On the tram we got a few recommendations for restaurants and tourist destinations from a local family. We also learned that the next day were supposed to be wet. Today's hike had earned us a day off, which left open the opportunity to be tourists for a day. The town of Tombstone was a strong candidate.
Any Good Mexican Around Here?
Hoping to satisfy Ian's craving for Mexican food tonight, we went off in search of a restaurant recommended by an Indian man. We had been driving for awhile when I asked him what the restaurant was called. Ian turned to me and disintegrated into laughter. Neither of us, it turned out, had understood the Indian's thick accent.
We gave up trying to find the unnamed restaurant, even though we knew approximately where it should be. Instead we went to the University district, remembering that it had featured some very good restaurants. I pulled up to a Mexican cafe and asked two locals whether it was any good. They did not like it. They had moved here from New York or Chicago, had only been here for a year, and had yet to find any good ethnic restaurants.

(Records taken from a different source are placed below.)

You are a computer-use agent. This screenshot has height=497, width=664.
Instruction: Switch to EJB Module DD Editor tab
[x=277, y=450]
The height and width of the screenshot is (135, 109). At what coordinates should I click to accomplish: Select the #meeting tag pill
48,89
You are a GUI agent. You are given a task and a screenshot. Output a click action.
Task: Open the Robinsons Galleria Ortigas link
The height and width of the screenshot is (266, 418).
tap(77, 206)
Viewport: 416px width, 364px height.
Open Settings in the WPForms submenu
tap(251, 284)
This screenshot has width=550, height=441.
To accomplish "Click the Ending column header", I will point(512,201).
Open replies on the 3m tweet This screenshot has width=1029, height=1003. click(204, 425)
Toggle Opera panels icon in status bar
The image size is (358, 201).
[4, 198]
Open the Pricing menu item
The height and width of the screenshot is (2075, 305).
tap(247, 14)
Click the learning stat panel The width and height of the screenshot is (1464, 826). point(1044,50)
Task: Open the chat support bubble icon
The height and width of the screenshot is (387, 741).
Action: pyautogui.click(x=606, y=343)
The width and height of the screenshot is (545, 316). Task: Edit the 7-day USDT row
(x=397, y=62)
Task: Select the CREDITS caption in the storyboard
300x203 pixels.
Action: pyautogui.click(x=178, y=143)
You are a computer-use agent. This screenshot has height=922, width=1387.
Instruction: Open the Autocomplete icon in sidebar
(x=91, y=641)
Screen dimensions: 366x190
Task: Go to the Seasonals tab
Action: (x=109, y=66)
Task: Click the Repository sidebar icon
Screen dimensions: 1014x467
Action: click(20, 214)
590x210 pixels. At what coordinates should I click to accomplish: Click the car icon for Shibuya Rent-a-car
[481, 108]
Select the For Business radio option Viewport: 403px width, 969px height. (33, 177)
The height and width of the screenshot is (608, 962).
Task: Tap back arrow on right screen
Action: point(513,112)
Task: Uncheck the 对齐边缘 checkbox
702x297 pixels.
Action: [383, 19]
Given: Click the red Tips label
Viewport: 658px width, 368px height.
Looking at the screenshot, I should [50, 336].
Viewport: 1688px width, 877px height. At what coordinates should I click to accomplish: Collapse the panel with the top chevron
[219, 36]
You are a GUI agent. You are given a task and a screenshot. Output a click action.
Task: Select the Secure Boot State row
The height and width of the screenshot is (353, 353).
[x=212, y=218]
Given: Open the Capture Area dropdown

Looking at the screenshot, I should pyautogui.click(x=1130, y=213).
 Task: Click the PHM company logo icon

They gave me one recommendation, but knew no location. We got some directions from a cafe waiter, which led us on a wild goose-chase. We searched high and low for this hypothetical restaurant. No on we asked in that neighborhood had any idea where it was.
After half an hour or so we wandered into a cyber-cafe thinking that we could find the address in a phone book. We left armed with something even better: the location of an authentic Mexican restaurant, as recommended by a part-Mexican woman. The one we were looking for "wasn't real Mexican food".
Rosa's Mexican restaurant was indeed the real thing. It was packed with patrons with a chaotic atmosphere. But we were seated almost immediately, and our food was delicious. On impulse I decided to treat tonight.
Magic Carpet of Lights
By now it was dark. We had never driven up the mountain road this late. The view of uncountable square miles of pinpoints of light was a breathtaking sight. We stopped at a turnout to gaze over the valley. As I reached back for my camera, I discovered that the rear passenger foot-well had become flooded. A gallon jug we had filled at the park had spilled its contents into the car.
Ignoring this minor disaster for the moment, I let the shutter-bug in me go wild. I had not actively been taking photographs for years, after having taken special pleasure in photography. It had been so long since my camera had been an extension of my eye that I had grown rusty at many simple mechanics of using the camera (see the story of our trip up North, which was littered with a series of photographic disasters).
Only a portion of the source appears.